Elin was comfortable with her spirituality and she felt safe as she was transitioning from this life to the next. As you know, she had a long battle with cancer and not too long before she died I was talking to her and she said she was tired and it was ok to die and she said, “I’ll be safe.” Elin fought an amazing battle with cancer. She was diagnosed with lung cancer 4 1/2 years ago and given 2 to 3 years to live. To meet her for the first time you would probably not know the level of determination and strength she had. She underwent 10 different types of chemo therapy, received radiation treatment to her lungs and brain and underwent what is called the “cyber knife” procedure. She was truly remarkable, and as her friend Paul Bonnar said to me, “she never gave up, but she did become at Peace with her illness.”

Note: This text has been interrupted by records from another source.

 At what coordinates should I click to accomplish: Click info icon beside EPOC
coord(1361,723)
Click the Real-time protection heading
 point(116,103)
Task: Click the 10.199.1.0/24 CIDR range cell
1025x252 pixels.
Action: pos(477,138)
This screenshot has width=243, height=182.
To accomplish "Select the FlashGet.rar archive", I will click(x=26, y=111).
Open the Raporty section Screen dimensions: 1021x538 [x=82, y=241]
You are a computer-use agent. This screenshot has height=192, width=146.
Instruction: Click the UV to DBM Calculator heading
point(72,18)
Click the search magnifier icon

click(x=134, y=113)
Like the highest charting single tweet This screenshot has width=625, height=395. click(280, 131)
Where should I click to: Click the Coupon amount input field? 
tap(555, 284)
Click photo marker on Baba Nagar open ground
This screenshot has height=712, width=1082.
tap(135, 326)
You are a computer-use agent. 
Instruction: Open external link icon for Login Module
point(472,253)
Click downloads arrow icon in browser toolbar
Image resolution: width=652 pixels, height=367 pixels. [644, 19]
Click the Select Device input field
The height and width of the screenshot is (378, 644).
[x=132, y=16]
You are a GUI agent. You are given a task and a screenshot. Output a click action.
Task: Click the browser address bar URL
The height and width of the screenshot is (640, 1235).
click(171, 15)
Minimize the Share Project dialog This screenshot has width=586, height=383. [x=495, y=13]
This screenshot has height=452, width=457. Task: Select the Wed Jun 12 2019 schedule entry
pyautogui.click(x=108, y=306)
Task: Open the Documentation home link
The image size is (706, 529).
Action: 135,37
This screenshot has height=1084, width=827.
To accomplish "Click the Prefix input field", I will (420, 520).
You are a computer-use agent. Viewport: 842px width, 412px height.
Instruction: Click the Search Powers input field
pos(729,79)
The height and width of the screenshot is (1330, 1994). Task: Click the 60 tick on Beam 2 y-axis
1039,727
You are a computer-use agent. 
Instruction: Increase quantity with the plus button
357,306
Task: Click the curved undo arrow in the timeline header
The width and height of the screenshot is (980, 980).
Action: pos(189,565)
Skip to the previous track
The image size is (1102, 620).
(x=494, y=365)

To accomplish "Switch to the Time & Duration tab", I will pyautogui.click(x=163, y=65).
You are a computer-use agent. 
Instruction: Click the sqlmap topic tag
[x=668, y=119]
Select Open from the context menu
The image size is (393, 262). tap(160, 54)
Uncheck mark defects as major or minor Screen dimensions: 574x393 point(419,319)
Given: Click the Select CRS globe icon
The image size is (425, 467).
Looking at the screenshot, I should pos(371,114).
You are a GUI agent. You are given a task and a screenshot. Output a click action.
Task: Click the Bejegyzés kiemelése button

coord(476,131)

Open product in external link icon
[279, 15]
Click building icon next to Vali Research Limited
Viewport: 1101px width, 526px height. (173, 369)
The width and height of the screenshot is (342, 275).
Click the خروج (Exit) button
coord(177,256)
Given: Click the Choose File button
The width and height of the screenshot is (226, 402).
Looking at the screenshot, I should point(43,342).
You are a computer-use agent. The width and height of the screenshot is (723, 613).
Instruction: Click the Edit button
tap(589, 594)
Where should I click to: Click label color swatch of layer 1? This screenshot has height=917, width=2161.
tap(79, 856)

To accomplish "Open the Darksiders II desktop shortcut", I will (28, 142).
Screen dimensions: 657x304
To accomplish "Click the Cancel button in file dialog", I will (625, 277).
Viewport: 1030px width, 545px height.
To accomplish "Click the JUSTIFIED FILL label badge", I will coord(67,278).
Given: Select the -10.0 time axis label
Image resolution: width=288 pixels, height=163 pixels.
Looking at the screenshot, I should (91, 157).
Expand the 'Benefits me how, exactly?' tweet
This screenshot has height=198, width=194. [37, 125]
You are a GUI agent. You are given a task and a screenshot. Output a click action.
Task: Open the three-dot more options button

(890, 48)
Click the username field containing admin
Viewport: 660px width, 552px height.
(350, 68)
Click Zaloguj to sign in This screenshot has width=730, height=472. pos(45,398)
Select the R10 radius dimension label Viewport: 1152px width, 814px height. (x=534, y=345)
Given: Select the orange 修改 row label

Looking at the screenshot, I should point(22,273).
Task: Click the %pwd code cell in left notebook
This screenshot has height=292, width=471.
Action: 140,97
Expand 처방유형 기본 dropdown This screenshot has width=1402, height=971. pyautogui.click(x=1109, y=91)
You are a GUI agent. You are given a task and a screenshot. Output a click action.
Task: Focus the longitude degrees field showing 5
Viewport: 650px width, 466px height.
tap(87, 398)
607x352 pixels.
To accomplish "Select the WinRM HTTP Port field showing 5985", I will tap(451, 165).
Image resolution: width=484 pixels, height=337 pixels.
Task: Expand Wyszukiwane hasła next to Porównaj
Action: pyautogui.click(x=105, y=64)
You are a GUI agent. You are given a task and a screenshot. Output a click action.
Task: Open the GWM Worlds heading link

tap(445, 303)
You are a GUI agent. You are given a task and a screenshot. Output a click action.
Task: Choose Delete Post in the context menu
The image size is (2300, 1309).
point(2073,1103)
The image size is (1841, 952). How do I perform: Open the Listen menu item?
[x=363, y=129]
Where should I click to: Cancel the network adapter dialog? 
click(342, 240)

Let me conclude by saying that for me I will always think of Elin as a teacher - teaching me, teaching all of us, about love of family and friends and life. Teaching about how the loving support of others can enable one to live a life of integrity and grace, and how your ability to love others is all part of that process. She taught about the unpredictable nature of this life we live and that many times it is terribly unfair. It was unfair she got cancer. But she taught me you go on. She had a difficult struggle with pain and discouragement. But she went on. Many times when I would visit with her there would be lots of tears, but also smiles and laughter. Isn’t that life? She reminded me that to be a good teacher one must be a good student. Elin and Joe have been coming to this church for over 8 years, but almost 2 years ago they decided to be confirmed/received in the Episcopal Church. So we would meet in my office in preparation. At the end of their first meeting they both said where is our homework. I just stared at them and they said, “Bruce … we’re teachers.” She was a student of life and so she taught us much because she faced it head on.

She taught me about faith – that it is never simple or easy. That it is ok to be angry and upset with God and what is happening in your life, and that by being honest and open to all of it one can encounter grace and peace. She taught me about God’s love – God’s love coming to her through all of you and God’s love coming to us through her.

Joe concluded his notes to me about Elin by writing “We will always remember Elin with love.” I agree, and I would simply preface that with, “Elin loved many people and taught us many things and as she said she was loved by many, and so we will always remember her with love.”